◆ **Article**:
-*-*-

Usage¶
API Support¶
python-hyperscan
currently exposes most of the C API, with the
following caveats or exceptions:
- No Chimera support yet.
- No stream compression support.
- No custom allocator support.
hs_expression_info
,hs_expression_ext_info
,hs_populate_platform
, andhs_serialized_database_info
not exposed yet.
Tip
Refer to the Hyperscan documentation to gain an understanding of how the Hyperscan compiler C API works, including supported pattern constructs and matching modes.
python-hyperscan
requires Hyperscan 5.2.0
and above.
Please create an issue to request prioritization of certain C API features, report inconsistencies between the C API and this Python wrapper, and of course, report any bugs.
Building a Database¶
The only required parameter to hyperscan.Database
is
expressions, which should be a sequence of regular expressions. The
rest of the parameters, including ids, elements, and flags
are optional.
import hyperscan
db = hyperscan.Database()
patterns = (
# expression, id, flags
(br'fo+', 0, 0),
(br'^foobar$', 1, hyperscan.HS_FLAG_CASELESS),
(br'BAR', 2, hyperscan.HS_FLAG_CASELESS
| hyperscan.HS_FLAG_SOM_LEFTMOST),
)
expressions, ids, flags = zip(*patterns)
db.compile(
expressions=expressions, ids=ids, elements=len(patterns), flags=flags
)
print(db.info().decode())
# Version: 5.1.1 Features: AVX2 Mode: BLOCK
Match Event Handling¶
Match handler callbacks will be invoked with exactly the same parameters as their analog from the Hyperscan C API:
# Type annotated Hyperscan match handler signature
def on_match(
id: int,
from: int,
to: int,
flags: int,
context: Optional[Any] = None
) -> Optional[bool]:
...
Refer to the Hyperscan documentation for match_event_handler
for details about each parameter. Note that context in this case is
any Python object passed to a scan
method.

-*-*-

◆ **Stated exercise a**: In the records, edit the lines from the line with "Given: Open the Узнавайте! header tab" to the line with "pyautogui.click(x=503, y=129)", putting "Disk" in place of "Memory" and keeping everything else the same. Give back only those lines.

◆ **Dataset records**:

-*-*-

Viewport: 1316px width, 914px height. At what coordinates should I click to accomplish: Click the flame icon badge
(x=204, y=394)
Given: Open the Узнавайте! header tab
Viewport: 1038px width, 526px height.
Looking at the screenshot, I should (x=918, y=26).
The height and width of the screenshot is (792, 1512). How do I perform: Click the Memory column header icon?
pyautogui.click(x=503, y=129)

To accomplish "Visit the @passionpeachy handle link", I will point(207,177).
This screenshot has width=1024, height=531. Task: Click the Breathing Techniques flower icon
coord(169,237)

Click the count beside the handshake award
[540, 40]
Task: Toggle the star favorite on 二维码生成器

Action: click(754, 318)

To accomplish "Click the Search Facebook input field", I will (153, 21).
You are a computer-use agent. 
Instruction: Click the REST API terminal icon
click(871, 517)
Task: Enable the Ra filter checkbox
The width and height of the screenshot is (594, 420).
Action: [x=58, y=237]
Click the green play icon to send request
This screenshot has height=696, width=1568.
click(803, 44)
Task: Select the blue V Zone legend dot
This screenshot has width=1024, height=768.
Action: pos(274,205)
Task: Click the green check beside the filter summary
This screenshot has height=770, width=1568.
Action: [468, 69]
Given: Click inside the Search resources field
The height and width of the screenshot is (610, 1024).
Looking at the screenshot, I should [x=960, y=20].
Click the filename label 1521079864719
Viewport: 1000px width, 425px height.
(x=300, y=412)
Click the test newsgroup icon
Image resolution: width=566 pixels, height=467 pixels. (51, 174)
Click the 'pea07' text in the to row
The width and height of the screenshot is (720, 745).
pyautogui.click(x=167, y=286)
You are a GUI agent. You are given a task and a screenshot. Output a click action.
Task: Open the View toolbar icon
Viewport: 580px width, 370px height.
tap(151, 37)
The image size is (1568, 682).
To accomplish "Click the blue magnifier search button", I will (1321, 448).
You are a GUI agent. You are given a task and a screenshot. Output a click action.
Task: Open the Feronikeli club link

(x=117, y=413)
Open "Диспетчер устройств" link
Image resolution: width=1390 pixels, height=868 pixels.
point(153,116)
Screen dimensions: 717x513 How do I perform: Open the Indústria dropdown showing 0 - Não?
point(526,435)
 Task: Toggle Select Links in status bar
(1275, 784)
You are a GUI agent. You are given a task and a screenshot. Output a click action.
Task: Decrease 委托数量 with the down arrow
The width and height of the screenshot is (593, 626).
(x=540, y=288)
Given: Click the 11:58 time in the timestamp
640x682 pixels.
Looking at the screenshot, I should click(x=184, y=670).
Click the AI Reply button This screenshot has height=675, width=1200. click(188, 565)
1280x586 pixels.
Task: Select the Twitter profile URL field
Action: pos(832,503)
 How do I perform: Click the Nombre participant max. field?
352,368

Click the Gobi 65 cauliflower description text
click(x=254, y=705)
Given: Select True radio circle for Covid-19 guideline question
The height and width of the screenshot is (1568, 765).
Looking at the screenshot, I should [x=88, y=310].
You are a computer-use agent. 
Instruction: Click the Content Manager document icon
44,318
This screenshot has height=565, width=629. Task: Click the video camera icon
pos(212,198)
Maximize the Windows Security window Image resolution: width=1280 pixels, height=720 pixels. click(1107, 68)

-*-*-

◆ **Stated exercise b**: Copy the whole python-hyperscan usage guide word for word, with no changes.

◆ **Complete answer a**:
Given: Open the Узнавайте! header tab
Viewport: 1038px width, 526px height.
Looking at the screenshot, I should (x=918, y=26).
The height and width of the screenshot is (792, 1512). How do I perform: Click the Disk column header icon?
pyautogui.click(x=503, y=129)

◆ **Complete answer b**:
Usage¶
API Support¶
python-hyperscan
currently exposes most of the C API, with the
following caveats or exceptions:
- No Chimera support yet.
- No stream compression support.
- No custom allocator support.
hs_expression_info
,hs_expression_ext_info
,hs_populate_platform
, andhs_serialized_database_info
not exposed yet.
Tip
Refer to the Hyperscan documentation to gain an understanding of how the Hyperscan compiler C API works, including supported pattern constructs and matching modes.
python-hyperscan
requires Hyperscan 5.2.0
and above.
Please create an issue to request prioritization of certain C API features, report inconsistencies between the C API and this Python wrapper, and of course, report any bugs.
Building a Database¶
The only required parameter to hyperscan.Database
is
expressions, which should be a sequence of regular expressions. The
rest of the parameters, including ids, elements, and flags
are optional.
import hyperscan
db = hyperscan.Database()
patterns = (
# expression, id, flags
(br'fo+', 0, 0),
(br'^foobar$', 1, hyperscan.HS_FLAG_CASELESS),
(br'BAR', 2, hyperscan.HS_FLAG_CASELESS
| hyperscan.HS_FLAG_SOM_LEFTMOST),
)
expressions, ids, flags = zip(*patterns)
db.compile(
expressions=expressions, ids=ids, elements=len(patterns), flags=flags
)
print(db.info().decode())
# Version: 5.1.1 Features: AVX2 Mode: BLOCK
Match Event Handling¶
Match handler callbacks will be invoked with exactly the same parameters as their analog from the Hyperscan C API:
# Type annotated Hyperscan match handler signature
def on_match(
id: int,
from: int,
to: int,
flags: int,
context: Optional[Any] = None
) -> Optional[bool]:
...
Refer to the Hyperscan documentation for match_event_handler
for details about each parameter. Note that context in this case is
any Python object passed to a scan
method.